EXTRACTED INFORMATION |
= Beginning of Section =
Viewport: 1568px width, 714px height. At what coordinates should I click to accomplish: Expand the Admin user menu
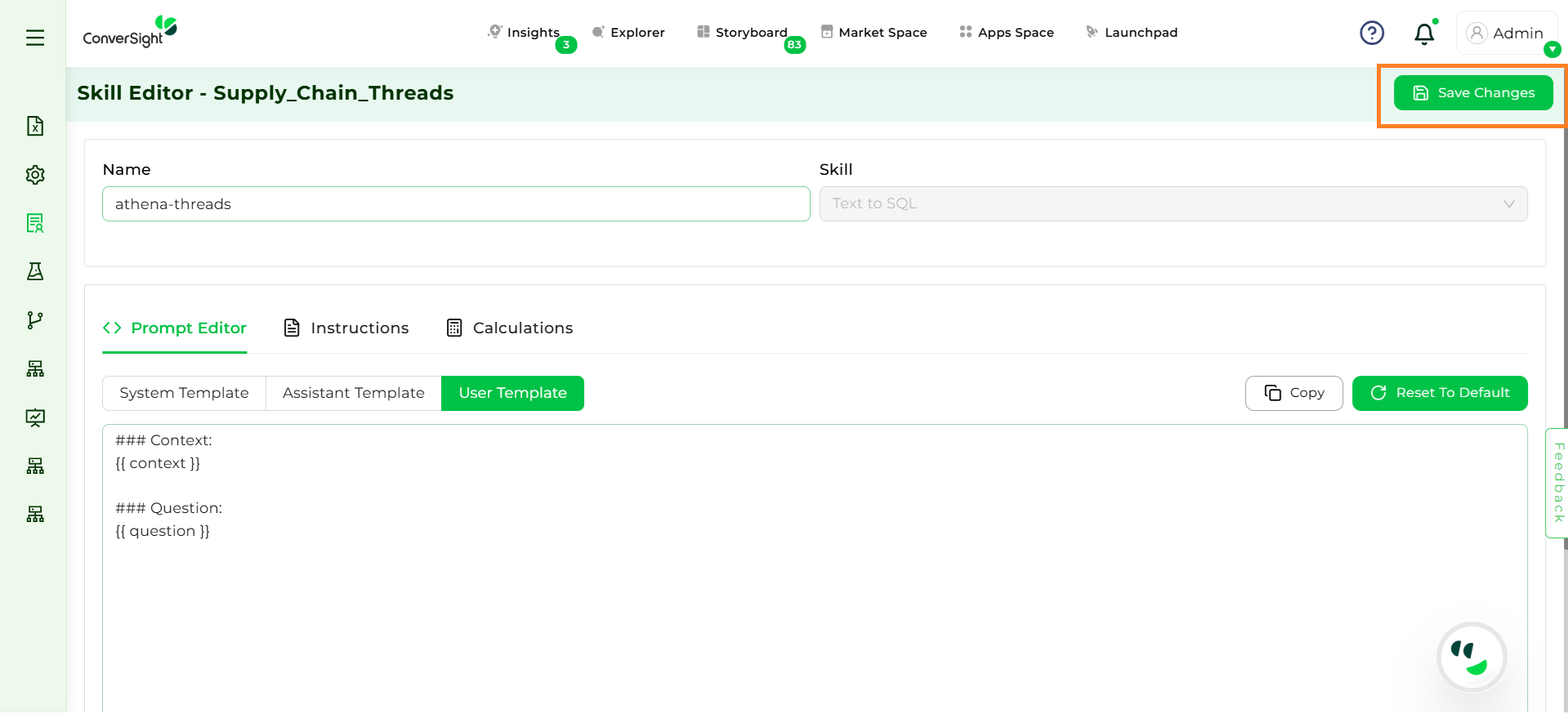(x=1506, y=33)
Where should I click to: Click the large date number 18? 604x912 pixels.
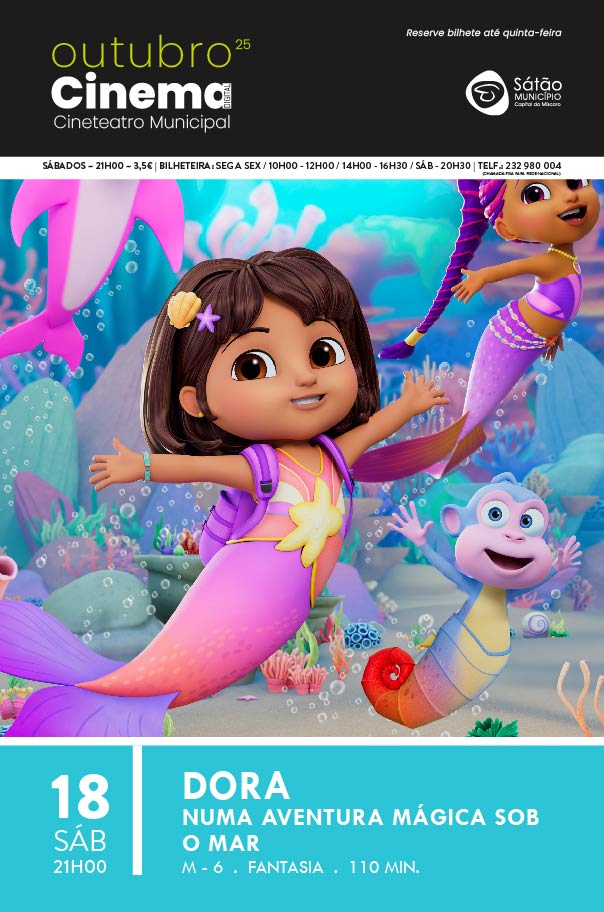point(80,799)
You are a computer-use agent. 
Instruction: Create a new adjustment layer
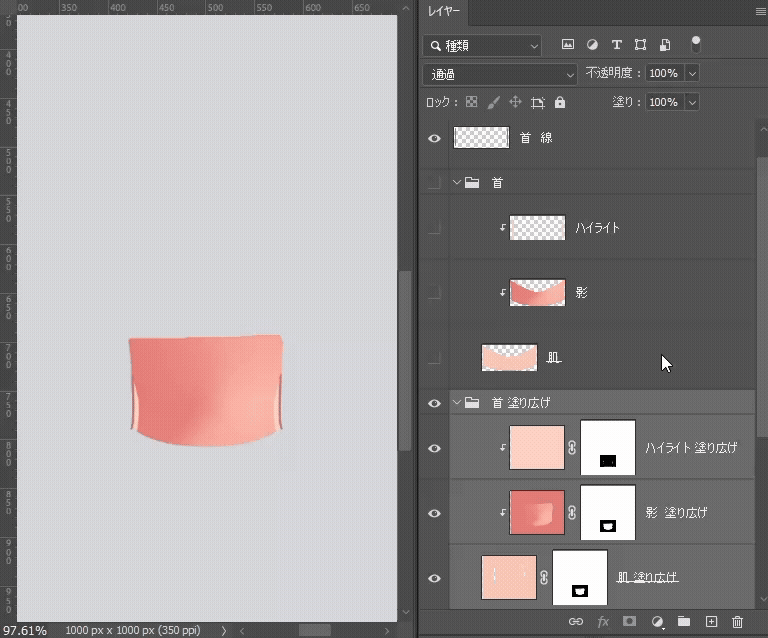click(x=657, y=621)
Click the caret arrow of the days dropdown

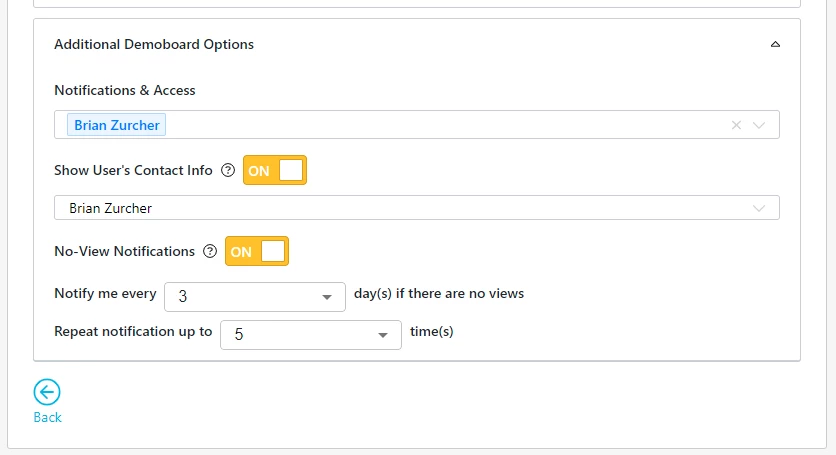(327, 298)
= End of Section =
TASK |
Output every record exactly, minus the pictures.

SOLVED PROBLEM |
Viewport: 1568px width, 714px height. At what coordinates should I click to accomplish: Expand the Admin user menu
(x=1506, y=33)
Where should I click to: Click the large date number 18? 604x912 pixels.
point(80,799)
You are a computer-use agent. 
Instruction: Create a new adjustment layer
click(x=657, y=621)
Click the caret arrow of the days dropdown

(327, 298)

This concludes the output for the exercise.